■ Problem description ■
For the entries that follow, retype exactly the lines from the one containing "Expand the Members submenu plus" to the one containing "You are a computer-use agent.", inclusive, and only those. Images stay out of the copy.

■ Dataset ■

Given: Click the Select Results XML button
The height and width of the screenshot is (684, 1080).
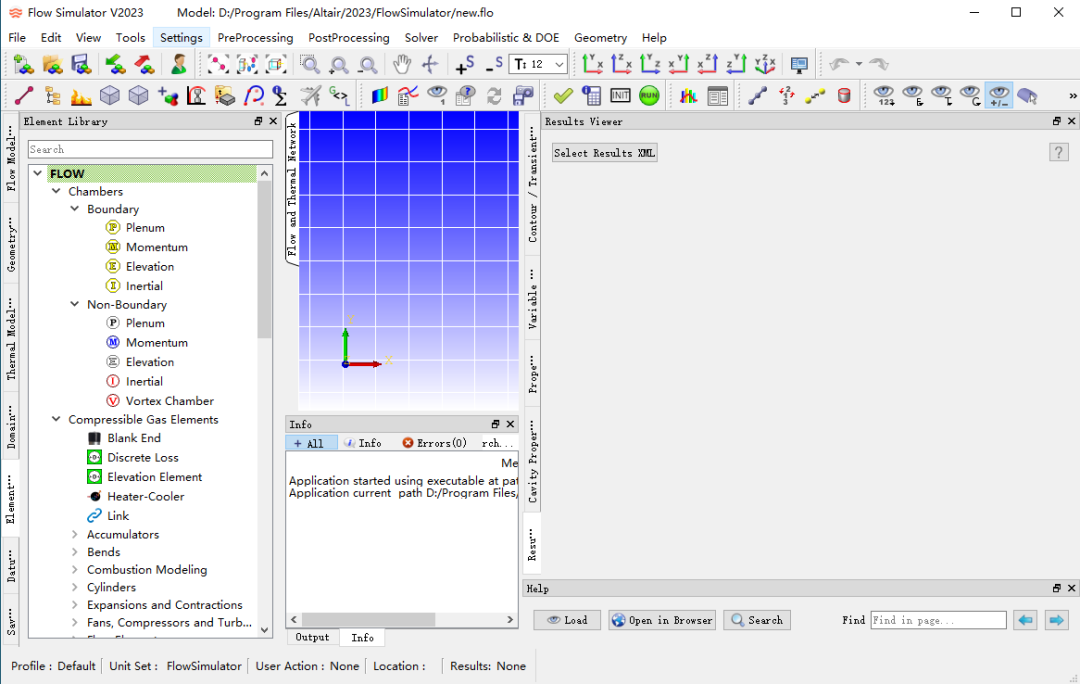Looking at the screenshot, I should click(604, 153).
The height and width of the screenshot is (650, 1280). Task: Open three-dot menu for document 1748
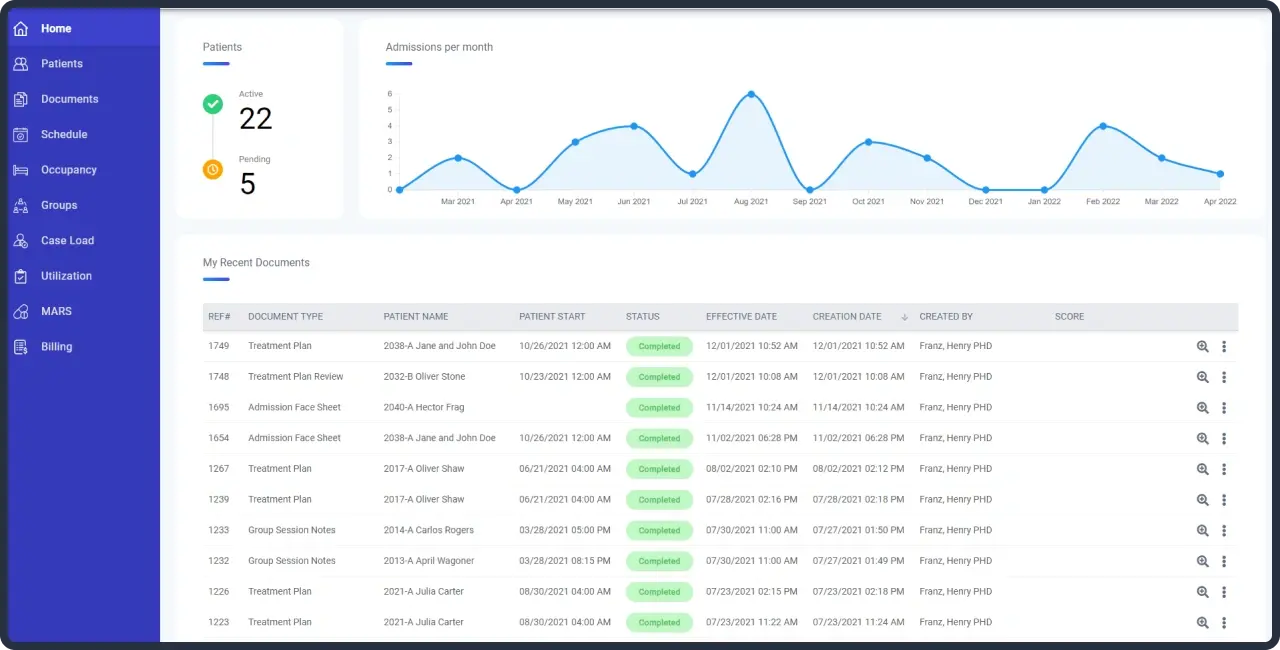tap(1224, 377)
* * *
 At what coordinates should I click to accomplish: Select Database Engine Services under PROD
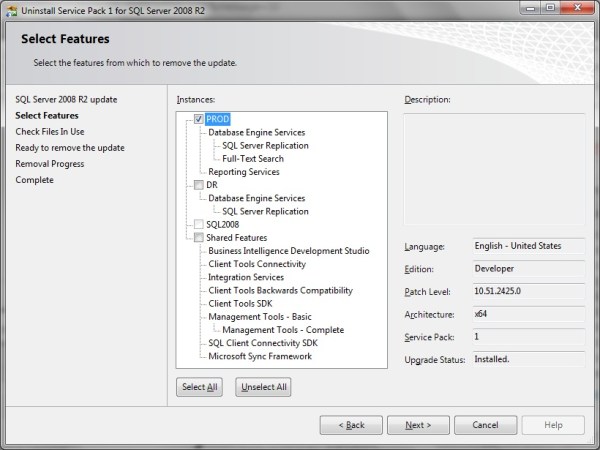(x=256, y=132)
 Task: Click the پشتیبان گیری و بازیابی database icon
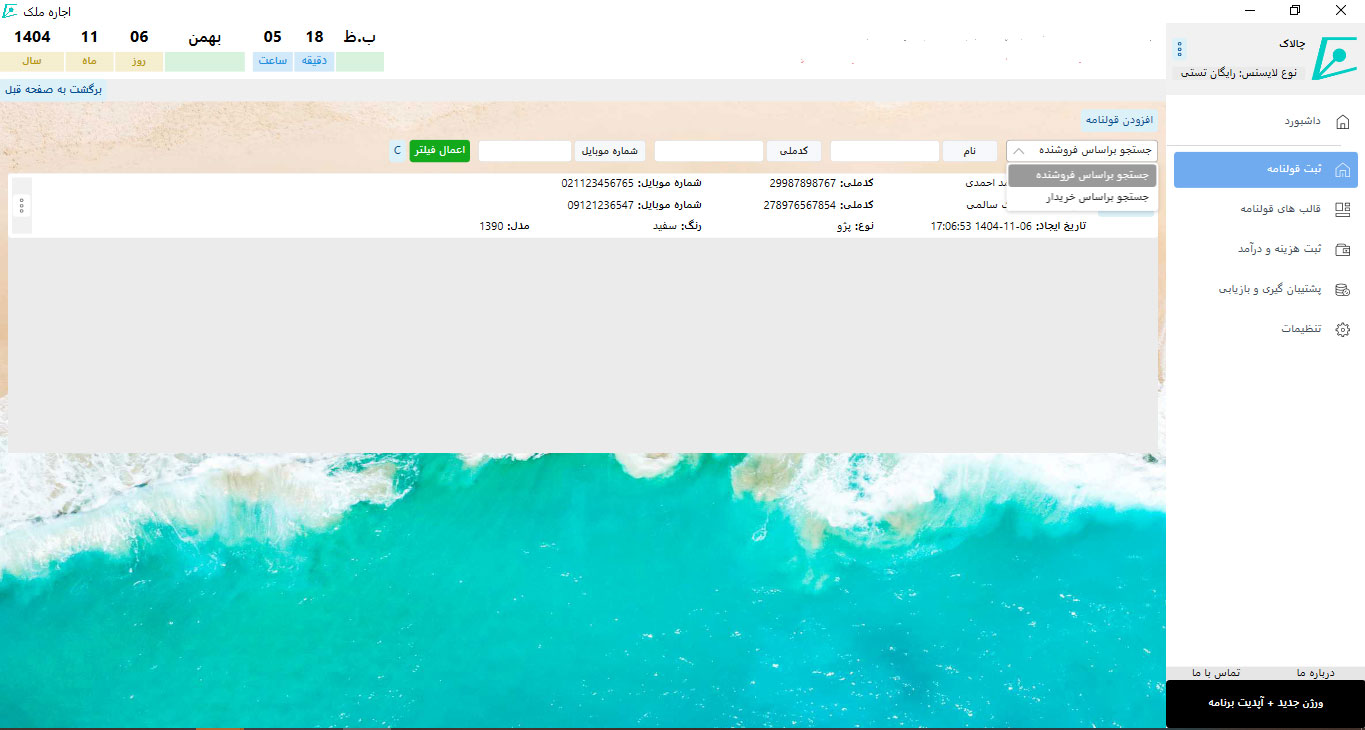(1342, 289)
...
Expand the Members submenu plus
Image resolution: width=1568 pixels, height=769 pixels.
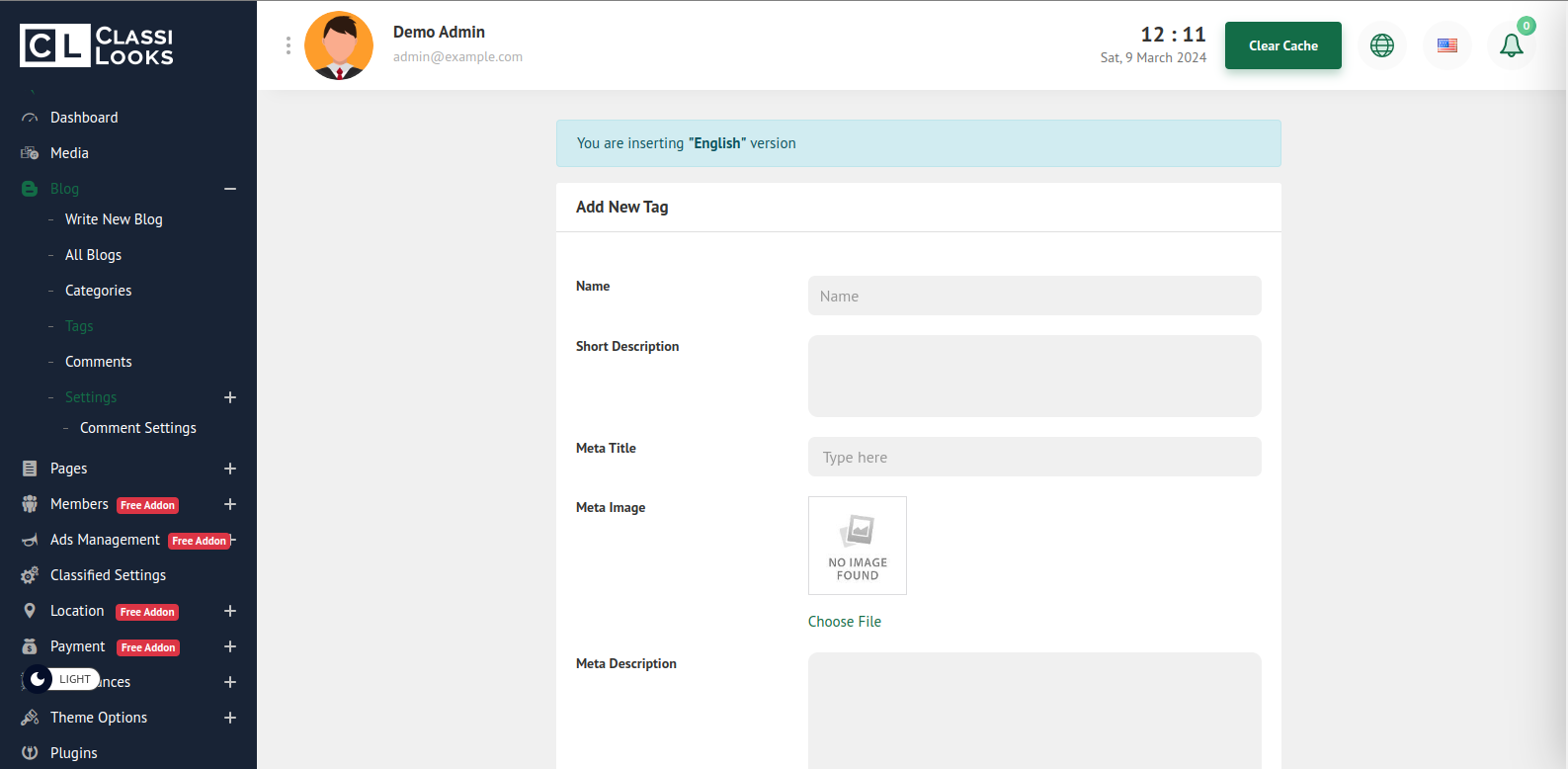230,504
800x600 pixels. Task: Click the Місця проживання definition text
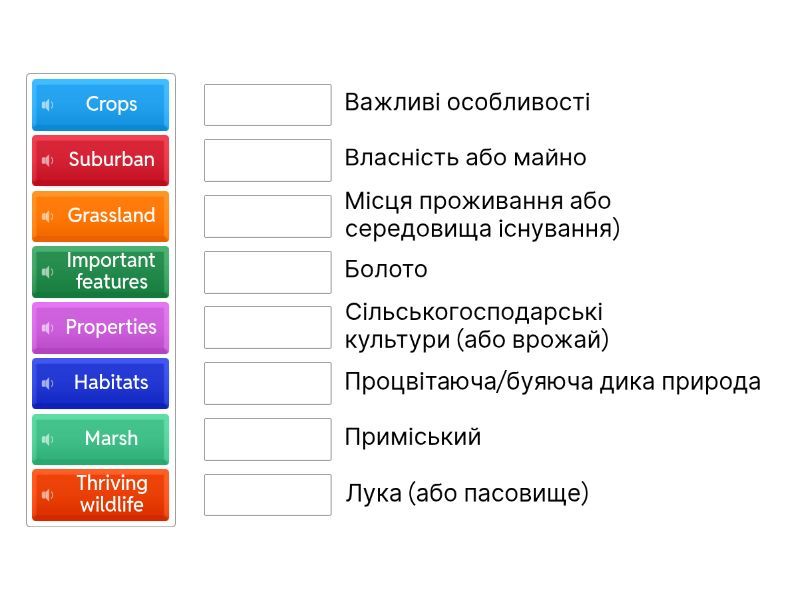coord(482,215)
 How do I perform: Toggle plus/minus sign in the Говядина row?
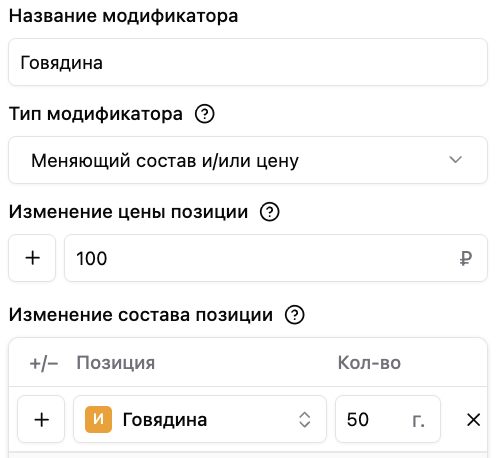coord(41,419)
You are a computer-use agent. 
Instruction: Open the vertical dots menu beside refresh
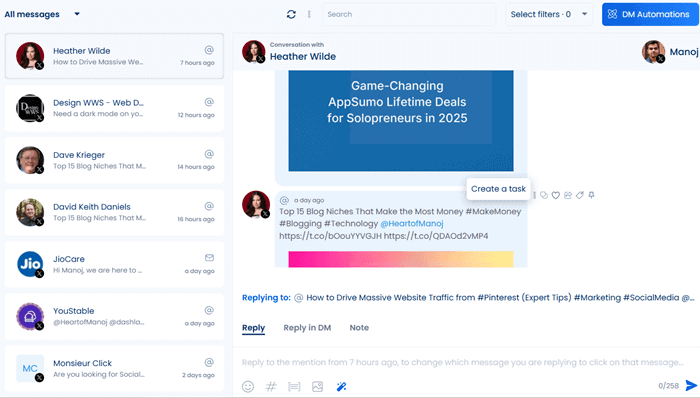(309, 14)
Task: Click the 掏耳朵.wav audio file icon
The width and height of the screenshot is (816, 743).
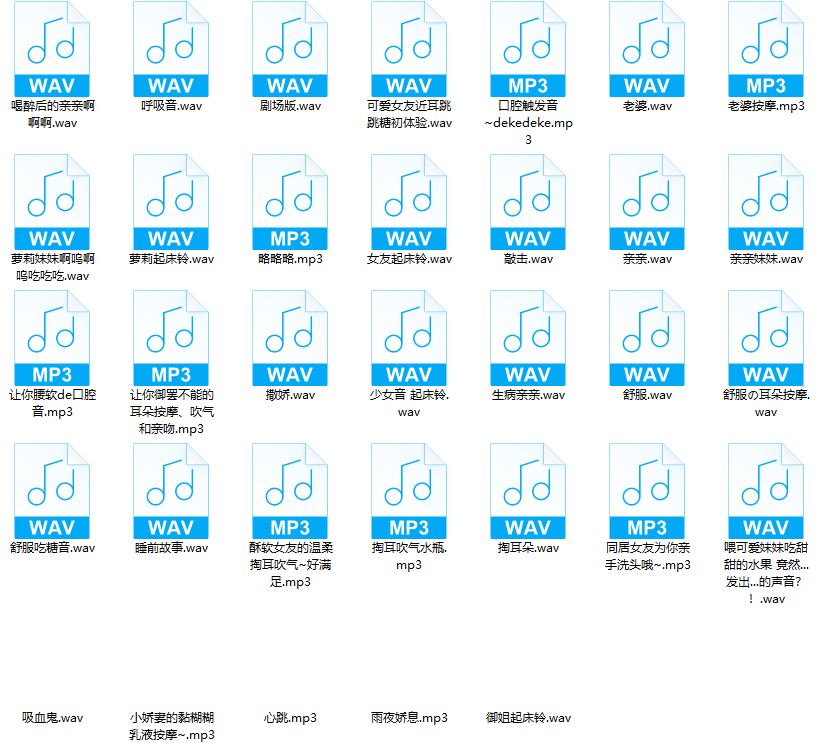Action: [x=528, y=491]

■ Answer below ■
Expand the Members submenu plus
Image resolution: width=1568 pixels, height=769 pixels.
230,504
800x600 pixels. Task: Click the Місця проживання definition text
coord(482,215)
 How do I perform: Toggle plus/minus sign in the Говядина row?
coord(41,419)
You are a computer-use agent. 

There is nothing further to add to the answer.